Re: Deck 'glass

Posted by LeeG on Jan 19, 2008

The overlap isn't necessary for strength given the sheerclamp is the point for attachment. While it may be nice to have a 10oz "rubrail" the most significant wear will be right on the rounded sheer where it's only 4oz glass.

The idea of wrapping over 1 1/2" inches is just to take in the uneveness of a scissor cut with the ROS crudely fairing in the cured epoxy. Which is great for people who applied the glass evenly and can use a ROS without cutting through thin layers accidentaly.

My take on it is that using a ROS to fair in a 35ft x 1 1/2" strip is a LOT of glass to sand down. Also if you wanted to apply an extra few square feet of 4oz glass there's better places than below the sheer where there's already 6oz hull glass.

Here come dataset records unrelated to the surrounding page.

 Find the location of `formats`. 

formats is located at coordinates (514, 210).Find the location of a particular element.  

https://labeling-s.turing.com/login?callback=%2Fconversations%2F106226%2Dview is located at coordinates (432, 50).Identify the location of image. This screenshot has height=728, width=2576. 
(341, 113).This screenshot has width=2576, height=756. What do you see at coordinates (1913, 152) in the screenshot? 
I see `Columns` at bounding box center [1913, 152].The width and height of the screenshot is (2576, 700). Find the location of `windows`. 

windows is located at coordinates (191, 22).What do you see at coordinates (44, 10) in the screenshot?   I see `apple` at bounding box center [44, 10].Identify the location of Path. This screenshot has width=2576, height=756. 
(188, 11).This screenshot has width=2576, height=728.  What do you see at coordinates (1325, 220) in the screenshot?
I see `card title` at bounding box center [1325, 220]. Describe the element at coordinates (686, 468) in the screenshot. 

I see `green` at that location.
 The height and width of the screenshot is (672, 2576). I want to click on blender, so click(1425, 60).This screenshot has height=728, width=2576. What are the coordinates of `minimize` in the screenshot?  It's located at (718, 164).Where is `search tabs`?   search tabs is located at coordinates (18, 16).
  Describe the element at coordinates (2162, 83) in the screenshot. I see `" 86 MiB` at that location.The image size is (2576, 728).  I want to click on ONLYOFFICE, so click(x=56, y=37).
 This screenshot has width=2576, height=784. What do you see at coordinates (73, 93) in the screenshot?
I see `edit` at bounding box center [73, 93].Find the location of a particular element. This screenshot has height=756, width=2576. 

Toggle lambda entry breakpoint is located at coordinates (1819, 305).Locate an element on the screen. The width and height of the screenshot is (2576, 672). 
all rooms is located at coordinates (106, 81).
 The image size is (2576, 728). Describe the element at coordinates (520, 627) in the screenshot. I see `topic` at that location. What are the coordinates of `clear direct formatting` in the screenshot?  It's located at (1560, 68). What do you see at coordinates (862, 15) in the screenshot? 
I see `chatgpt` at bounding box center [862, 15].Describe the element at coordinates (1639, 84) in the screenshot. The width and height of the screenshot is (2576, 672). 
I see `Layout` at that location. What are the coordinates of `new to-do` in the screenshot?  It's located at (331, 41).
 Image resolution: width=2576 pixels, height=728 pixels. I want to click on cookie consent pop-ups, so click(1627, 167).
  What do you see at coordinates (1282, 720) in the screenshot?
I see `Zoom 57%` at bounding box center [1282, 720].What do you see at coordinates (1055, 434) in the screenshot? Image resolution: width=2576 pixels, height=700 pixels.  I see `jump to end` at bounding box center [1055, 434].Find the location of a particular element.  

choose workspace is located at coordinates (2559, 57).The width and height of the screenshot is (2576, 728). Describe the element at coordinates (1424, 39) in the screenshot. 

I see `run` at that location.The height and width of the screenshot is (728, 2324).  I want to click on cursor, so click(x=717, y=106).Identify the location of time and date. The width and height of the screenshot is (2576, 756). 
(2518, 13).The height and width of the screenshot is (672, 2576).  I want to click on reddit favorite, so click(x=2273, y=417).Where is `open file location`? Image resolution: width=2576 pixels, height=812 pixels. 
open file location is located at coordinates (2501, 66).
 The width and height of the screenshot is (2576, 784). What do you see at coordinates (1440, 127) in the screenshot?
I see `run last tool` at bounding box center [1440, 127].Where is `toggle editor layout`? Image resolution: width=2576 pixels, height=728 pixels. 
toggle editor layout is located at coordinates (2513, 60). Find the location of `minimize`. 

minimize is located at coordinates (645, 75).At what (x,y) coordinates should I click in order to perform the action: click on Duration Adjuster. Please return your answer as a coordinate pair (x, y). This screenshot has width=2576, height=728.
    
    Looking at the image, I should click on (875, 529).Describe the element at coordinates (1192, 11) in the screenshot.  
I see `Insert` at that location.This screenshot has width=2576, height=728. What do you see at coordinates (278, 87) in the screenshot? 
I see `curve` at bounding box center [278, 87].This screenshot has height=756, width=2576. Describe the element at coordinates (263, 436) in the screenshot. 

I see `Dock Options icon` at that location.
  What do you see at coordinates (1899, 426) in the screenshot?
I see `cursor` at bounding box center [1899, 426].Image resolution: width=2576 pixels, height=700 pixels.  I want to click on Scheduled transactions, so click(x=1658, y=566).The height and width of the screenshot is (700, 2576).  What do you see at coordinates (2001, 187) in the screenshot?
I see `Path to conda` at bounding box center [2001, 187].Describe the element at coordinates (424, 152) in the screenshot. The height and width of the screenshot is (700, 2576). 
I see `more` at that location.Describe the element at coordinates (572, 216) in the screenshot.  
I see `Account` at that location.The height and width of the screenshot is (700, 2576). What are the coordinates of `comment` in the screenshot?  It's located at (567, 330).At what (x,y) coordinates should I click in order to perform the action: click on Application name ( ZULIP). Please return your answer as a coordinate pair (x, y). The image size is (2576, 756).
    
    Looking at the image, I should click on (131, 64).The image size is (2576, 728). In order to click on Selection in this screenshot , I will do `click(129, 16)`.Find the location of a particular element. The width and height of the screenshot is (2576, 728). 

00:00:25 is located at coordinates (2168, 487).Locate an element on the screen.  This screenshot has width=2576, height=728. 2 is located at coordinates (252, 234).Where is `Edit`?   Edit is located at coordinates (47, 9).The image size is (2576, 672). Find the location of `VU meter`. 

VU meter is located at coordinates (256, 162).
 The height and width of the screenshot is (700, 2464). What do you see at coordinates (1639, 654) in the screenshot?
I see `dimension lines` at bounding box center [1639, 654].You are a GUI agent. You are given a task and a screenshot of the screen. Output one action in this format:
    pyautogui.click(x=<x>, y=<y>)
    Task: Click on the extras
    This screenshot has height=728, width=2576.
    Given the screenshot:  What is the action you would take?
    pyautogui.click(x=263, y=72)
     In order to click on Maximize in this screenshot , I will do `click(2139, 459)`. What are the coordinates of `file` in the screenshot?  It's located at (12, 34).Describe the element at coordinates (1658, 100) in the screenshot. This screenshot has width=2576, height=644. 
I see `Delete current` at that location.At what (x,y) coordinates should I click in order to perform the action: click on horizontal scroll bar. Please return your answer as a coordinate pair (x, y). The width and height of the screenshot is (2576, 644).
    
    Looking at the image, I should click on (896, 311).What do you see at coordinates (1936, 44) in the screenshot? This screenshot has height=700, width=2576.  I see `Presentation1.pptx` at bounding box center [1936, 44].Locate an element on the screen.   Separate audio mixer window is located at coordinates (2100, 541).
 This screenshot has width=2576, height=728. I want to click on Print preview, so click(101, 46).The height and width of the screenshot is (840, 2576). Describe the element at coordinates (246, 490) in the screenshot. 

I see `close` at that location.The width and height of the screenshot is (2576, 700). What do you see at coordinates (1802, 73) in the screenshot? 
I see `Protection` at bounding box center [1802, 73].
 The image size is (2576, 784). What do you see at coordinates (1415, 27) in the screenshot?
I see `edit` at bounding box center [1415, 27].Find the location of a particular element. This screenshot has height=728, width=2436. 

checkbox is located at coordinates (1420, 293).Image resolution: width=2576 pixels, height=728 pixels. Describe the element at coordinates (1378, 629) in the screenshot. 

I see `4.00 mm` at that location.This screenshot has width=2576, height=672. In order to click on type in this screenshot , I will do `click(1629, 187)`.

What I've done is a similar thing to Laszlos suggestion but to apply the blue masking tape and 2" clear tape over that about 1/4" below the round over of the sheer. Then when the wet out coat is green and one fill coat is applied you wait until the fill coat is fingernail soft or "green". Using a utilility knife or one sided razor blade cut the partially cured glass at a very shallow angle while gently pulling up the two layers of tape as one. The cut with the knife does 40% of the fairing with scraper and sandpaper doing the rest. Then come back with a scraper to fair in the glass more. You may have to dig out some tape that didn't come up neatly. After all the scraping apply two more THIN fill coats but more importantly roll on extra coats over the sheer. Remember to come back to the cureing fill coats and brush out any developing drips. It's the extra thin coats on the sheer that ensure you don't sand down into the 4oz glass. It's a shame to go to all the effort to apply glass and fill coats to only sand right through them just because they're on an edge. If there was ever a place that needed a thick coat of epoxy it's on the edges and not in the middle of flat areas that don't get nicks and hits.